* [Required actions]
A. Using the intake passage below, decide whether each statement agrees with it: (i) engines fitted with very short intake pipes ended up down on power; (ii) the diesel in the example has a throttle; (iii) each intake cycle is connected to the one before it. Answer yes or no for each, quoting the deciding words of the passage.
B. Write a continuation of the intake passage below, picking up after its final sentence.

* [Extract]
↓↓↓

And as for the exhaust, lets say it's an open engine bay car so there's nothing to burn and there's not turbo.
Had to think about this one awhile even tho I know that people have tried to run VERY short intake pipes on their cars-- the engines had ended up untunable and down on power, even with multi port fuel injection with separate throttle butterflys. They had to revert to a manifold length of some semblance of what the manufacturer originaly had. So I guess the theme of what I think the problem is--is "intake velocity".
So if you have an intake port on lets say, a diesel (no throttle) that simply stops at the head, imagine the intake valve starting to open, the piston going down, air flowing in thru the HOLE, the valve closes, the air stops flowing. End of story. Every intake cycle the scenario plays thru
the same. No intake cycle is connected to the cycle before or after it.

↑↑↑

* [Provided data]

↓↓↓

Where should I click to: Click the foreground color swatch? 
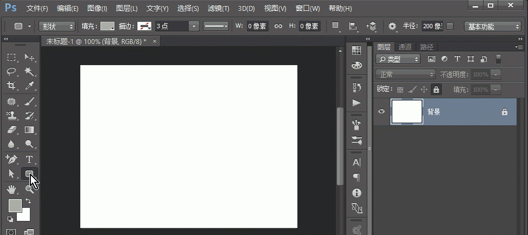point(15,205)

↑↑↑

* [Task-by-task outputs]
A.
(i) Yes: "the engines had ended up untunable and down on power"
(ii) No: "a diesel (no throttle)"
(iii) No: "No intake cycle is connected to the cycle before or after it."

B.
However, if you have a proper length tube on this intake port, the tube acts like a container of sorts. It stores a history of the intake stroke before, the upcoming intake PULSE, and probably the next one to come. In actuality the engine sucks the air in- in a series of pulses, but the air has mass (weight), therefore inertia, so once it is set in motion, it wants to stay in motion (it has a velocity now). The air in the intake pipe is always flowing toward the intake valve because of its inertia. So when the intake valve opens, the air is already crowded against the valve and the engine finds that more air is available to fill the cylinder than if there was no intake pipe, and it had to suck in whatever was available--from scratch, so to speak.
If you can can get this active column of air pulsing and bouncing really well, and the net velocity of the intake charge high enough, the cylinder can be charged over to over 100% efficiency.
An intake port can also contain fuel that is spit out during the valve overlap cycle, so you can see better fuel economy as well.
I'm done.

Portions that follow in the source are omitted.